La version 2.0 de l'API Flex proposent de nombreuses évolutions (101 nouvelles classes et 62 nouveaux événements pris en charge). Je reprends, ci-dessous, les évolutions les plus notables.
Notion de Feature LayerLes Feature Layers constituent un nouveau type de couche opérationnelle créée et gérée coté client. La classe FeatureLayer étend la classe GraphicLayer en permettant l'affichage d'entités vectorielles d'une classe d'entités ou d'enregistrements d'une table publié via un Map Service ou un Feature Service. Les Feature Layers prennent en charge la notion de sélection, les opérations de mise à jour, les filtrages (ensemble de définition), les requêtes (Query) et les requêtes sur les tables reliées.
Mise à jour des donnéesEn version 10, ArcGIS Server permet de publier des Feature Service permettant de publier les modèles d'entités définis dans ArcMap et d'offrir ainsi des fonctions de mise à jour aux applications web clientes. Pour cela, les données doivent être stockées dans une Géodatabase Workgroup ou Enterprise.
Plusieurs composants ont donc été intégrés dans la version 2.0 de l'API Flex pour prendre en charge les opérations de mise à jour. Ainsi, le développeur peut désormais utiliser le composant "Attribute Inspector" pour la saisie ou la mise à jour des attributs. Il peut également utiliser la barre "EditTool" ou "DrawTool" pour la saisie ou la mise à jour des géométries. Un composant "Template Picker" permet au développeur, sans écrire de code, de proposer à l'utilisateur une IHM permettant de sélectionner le type d'entité à saisir sans connaitre à l'avance les modèles d'entités publiés pour chaque couche.
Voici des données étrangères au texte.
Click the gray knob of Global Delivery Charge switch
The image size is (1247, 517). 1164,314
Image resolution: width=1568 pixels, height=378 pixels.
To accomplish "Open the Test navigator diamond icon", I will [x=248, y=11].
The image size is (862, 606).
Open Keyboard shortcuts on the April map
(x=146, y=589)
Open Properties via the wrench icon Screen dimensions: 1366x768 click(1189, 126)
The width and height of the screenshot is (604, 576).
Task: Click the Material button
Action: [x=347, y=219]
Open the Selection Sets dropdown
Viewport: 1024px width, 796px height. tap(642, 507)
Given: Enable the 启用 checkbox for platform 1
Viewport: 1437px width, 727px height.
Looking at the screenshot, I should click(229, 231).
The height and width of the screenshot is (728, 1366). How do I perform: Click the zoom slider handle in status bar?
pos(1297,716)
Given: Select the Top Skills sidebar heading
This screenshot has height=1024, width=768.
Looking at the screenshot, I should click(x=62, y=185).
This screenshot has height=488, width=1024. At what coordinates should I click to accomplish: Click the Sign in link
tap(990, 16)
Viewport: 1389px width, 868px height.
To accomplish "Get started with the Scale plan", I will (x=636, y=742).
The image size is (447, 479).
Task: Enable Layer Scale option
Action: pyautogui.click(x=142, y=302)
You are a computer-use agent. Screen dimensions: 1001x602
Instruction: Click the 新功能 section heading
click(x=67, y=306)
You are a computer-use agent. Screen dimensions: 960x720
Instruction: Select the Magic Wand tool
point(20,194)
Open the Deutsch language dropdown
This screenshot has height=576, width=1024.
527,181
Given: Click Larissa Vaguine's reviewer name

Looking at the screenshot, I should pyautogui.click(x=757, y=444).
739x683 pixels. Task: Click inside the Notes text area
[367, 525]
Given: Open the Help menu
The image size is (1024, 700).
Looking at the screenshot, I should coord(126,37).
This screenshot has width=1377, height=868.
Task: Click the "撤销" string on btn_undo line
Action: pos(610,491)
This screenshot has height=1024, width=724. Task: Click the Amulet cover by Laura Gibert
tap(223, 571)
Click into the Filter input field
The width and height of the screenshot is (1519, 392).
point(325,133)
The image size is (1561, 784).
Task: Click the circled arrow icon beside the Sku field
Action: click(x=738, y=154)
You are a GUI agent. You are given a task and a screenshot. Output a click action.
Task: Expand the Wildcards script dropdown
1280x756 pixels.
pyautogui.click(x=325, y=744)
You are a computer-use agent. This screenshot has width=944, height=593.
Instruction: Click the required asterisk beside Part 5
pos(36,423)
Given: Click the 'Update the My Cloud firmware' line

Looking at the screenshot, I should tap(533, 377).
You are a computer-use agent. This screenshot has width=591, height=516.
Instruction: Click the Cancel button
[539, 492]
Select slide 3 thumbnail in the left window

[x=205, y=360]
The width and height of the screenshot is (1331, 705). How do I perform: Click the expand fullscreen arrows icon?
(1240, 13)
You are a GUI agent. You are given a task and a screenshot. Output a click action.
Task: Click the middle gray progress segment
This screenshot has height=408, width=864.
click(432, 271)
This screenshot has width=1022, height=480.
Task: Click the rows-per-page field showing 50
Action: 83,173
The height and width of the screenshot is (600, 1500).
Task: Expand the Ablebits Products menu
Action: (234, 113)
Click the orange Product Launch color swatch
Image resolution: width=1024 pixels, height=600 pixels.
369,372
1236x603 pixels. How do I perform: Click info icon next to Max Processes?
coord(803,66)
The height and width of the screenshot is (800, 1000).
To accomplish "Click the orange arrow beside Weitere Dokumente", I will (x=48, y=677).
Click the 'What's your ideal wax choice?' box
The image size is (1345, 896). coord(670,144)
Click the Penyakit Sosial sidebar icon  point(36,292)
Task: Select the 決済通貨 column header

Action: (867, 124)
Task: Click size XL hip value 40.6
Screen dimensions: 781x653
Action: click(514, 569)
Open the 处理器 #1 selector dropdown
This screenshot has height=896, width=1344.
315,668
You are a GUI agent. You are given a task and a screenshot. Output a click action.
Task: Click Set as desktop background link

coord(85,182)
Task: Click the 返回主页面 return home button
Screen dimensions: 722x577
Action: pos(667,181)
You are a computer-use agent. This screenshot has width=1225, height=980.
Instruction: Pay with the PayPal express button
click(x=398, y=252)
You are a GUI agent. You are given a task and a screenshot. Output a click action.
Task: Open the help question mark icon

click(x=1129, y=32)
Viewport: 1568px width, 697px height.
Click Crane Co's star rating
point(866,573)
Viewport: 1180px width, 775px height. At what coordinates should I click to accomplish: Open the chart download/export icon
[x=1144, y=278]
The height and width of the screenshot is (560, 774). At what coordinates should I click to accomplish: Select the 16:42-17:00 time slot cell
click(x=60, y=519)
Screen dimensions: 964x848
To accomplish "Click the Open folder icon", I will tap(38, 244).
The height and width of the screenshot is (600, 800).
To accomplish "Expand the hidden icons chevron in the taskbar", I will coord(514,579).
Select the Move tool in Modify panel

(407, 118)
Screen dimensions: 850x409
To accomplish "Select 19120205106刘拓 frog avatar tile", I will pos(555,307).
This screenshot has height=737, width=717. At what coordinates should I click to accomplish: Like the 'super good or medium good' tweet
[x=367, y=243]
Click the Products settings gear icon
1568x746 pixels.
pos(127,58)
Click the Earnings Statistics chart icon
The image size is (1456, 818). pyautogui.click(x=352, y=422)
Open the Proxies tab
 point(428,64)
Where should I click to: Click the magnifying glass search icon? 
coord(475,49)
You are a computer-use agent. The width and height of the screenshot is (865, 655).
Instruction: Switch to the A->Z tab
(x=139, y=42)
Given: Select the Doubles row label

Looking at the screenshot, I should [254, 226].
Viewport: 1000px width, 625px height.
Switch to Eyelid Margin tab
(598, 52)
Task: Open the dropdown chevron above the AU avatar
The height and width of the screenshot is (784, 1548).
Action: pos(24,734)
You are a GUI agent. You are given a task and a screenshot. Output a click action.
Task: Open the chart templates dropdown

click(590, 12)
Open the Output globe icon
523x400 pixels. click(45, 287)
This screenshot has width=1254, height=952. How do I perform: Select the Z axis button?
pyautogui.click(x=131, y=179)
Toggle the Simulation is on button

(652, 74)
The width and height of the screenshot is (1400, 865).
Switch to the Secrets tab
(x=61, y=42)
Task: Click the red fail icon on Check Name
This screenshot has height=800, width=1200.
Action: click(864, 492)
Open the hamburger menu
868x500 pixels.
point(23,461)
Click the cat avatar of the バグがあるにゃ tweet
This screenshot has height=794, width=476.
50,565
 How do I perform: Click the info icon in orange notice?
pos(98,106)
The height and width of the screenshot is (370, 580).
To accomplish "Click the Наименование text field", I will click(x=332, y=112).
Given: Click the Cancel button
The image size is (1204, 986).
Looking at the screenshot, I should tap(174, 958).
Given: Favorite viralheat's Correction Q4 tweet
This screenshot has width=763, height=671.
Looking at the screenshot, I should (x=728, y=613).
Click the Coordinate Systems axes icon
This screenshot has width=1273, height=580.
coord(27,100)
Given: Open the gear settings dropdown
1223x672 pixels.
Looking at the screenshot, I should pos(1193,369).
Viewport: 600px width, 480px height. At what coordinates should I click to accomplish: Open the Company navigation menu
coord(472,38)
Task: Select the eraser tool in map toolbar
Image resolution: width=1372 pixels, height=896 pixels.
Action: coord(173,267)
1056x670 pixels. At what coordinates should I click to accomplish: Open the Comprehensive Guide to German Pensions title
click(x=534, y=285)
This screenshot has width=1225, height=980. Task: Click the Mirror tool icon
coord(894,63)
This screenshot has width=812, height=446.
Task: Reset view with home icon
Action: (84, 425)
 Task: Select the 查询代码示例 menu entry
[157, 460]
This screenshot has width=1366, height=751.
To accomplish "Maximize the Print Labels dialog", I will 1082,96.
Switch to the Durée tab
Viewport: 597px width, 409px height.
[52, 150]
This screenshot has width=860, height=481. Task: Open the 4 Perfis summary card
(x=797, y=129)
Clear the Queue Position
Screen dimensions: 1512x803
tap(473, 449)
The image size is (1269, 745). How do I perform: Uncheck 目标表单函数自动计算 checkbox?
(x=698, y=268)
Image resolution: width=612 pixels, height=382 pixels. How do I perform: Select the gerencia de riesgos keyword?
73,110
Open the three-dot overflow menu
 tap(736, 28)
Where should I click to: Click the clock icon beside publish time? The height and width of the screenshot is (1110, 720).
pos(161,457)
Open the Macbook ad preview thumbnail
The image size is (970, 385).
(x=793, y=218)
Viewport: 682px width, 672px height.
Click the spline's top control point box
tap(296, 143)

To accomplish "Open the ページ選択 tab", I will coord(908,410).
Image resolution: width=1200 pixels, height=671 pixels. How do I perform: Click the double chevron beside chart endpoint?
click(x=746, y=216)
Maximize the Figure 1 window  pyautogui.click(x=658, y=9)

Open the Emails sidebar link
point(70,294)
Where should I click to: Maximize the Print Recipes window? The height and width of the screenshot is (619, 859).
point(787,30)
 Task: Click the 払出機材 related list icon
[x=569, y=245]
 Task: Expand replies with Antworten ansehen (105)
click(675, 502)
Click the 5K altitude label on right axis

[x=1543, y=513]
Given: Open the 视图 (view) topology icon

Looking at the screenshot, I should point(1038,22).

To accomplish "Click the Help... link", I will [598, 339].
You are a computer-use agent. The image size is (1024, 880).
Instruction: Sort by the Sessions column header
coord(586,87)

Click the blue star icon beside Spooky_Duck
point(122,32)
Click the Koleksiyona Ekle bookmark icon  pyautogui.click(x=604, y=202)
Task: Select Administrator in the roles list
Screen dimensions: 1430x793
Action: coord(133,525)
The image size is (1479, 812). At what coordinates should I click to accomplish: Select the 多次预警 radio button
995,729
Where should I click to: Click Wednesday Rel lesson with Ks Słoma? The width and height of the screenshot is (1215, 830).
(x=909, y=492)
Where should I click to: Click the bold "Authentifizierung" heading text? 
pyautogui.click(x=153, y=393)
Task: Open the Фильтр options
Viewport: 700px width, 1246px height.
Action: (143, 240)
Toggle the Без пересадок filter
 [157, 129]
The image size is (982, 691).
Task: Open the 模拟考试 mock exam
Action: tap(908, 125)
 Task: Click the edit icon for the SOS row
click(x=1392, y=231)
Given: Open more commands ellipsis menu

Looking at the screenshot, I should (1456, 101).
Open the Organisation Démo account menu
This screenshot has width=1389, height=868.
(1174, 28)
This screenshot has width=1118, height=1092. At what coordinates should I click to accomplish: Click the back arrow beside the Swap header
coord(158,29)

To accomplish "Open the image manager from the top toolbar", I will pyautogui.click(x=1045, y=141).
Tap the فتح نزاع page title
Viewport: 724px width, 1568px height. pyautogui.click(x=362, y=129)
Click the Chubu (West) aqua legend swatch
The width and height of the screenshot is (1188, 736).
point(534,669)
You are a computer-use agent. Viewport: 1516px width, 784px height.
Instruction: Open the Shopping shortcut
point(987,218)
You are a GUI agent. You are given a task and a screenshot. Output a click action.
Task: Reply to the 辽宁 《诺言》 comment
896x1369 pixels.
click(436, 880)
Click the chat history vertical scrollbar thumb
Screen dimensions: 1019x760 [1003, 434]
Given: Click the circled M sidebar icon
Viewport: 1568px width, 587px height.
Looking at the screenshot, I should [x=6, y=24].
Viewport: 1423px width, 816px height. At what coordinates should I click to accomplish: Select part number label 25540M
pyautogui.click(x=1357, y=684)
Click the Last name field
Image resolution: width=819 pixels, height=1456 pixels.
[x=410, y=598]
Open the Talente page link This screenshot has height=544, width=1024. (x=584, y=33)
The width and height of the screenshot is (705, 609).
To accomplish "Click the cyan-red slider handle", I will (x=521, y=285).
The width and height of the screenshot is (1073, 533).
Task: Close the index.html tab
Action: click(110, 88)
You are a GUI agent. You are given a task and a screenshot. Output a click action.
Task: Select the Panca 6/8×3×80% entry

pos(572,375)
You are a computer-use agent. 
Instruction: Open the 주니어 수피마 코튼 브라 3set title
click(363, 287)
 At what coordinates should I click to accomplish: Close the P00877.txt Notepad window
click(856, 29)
Enfin, le composant "Attachment Inspector" permet au développeur de proposer une IHM prête à l'emploi pour que l'utilisateur puisse associer des pièces jointe à ses entités lors des opérations de mise à jour.
Prise en charge des informations temporellesDans ArcGIS 10, il est possible d'activer une dimension temporelle pour chaque couche de la carte. Une fois paramétrée dans ArcMap, la carte publiée avec ArcGIS Server expose également ces informations de temps. L'API Flex possède donc des composants permettant d'exploiter les informations de temps exposées par chaque couche de la carte. Par exemple, un composant "Time Slider" est disponible pour positionner chronologiquement la carte de son application Flex. Le développeur peut également positionner/filtrer ses couches selon le temps (ou la période de temps) directement par code.
Autres évolutionsLa méthode d'authentification pour l'accès aux couches Bing Maps (anciennement Virtual Earth) ne nécessite l'usage de token mais l'utilisation d'une clé (client et server), donc plus besoin de la page de token Virtual Earth.
Les Geometry Services s'enrichissent de 12 nouvelles opérations comme par exemple "AutoComplete", "Convex Hull", "Cut", "Densify", "Difference", "Distance", "Generalyse", "Offset", … On notera également que les opérations "Length" et "Area" supportent désormais différentes unités et les paramètres géodésiques.
L'API Flex 2.0 supporte maintenant les Standalone Tables et les Relationship Classe de la Géodatabase permettant ainsi de faire des requêtes sur les tables (sans géométrie) et les tables reliées.
Les performances des requêtes ont été largement améliorées avec l'usage de messages JSON plus optimisés ou du format AMF (ActionScript Message Format).
Les opérations de géocodage peut désormais prendre en compte une référence spatiale cible lorsqu"ils s'adressent à serveur ArcGIS 10 ou supérieur.
De nouvelles opérations "Closest Facility" et "Service Area" sont désormais prises en charge par l'API Flex 2.0. On notera également, sur l'opération "Routing", la prise en charge de barrières de type linéaire et surfacique (nouveautés de Network Analyst 10).
Enfin, une version officielle (supportée) du modèle d'application "Flex Viewer Sample" sera bientôt disponible sous le nom "ArcGIS Viewer for Flex".